In this paper, dynamic and static bending of ball modelled by nanocomposite microbeam by nanoparticles seeing agglomeration is presented. The structural damping is considered by Kelvin-Voigt model. The agglomeration effects are assumed using Mori-Tanaka model. The football ball is modeled by third order shear deformation theory (TSDT). The motion equations are derived by principle of Hamilton's and energy method assuming size effects on the basis of Eringen theory. Using differential quadrature method (DQM) and Newmark method, the static and dynamic deflections of the structure are obtained. The effects of agglomeration and CNTs volume percent, damping of structure, nonlocal parameter, length and thickness of micro-beam are presented on the static and dynamic deflections of the nanocomposite structure.

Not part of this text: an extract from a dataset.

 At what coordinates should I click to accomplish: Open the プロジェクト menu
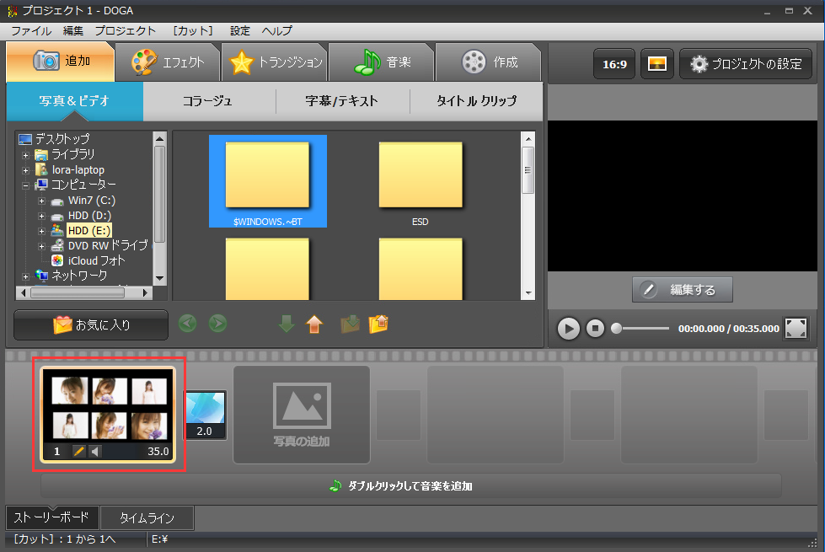[x=125, y=30]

Results show that with increasing CNTs volume percent, the maximum dimensionless dynamic deflection is reduced about 17%. In addition, assuming CNTs agglomeration increases the dimensionless dynamic deflection about 14%. It is also found that with increasing the CNTs volume percent from 0 to 0.15, the static deflection is decreased about 3 times due to the enhance in the stiffness of the structure. In addition, with enhancing the nonlocal parameters, the dynamic deflection is increased about 3.1 times.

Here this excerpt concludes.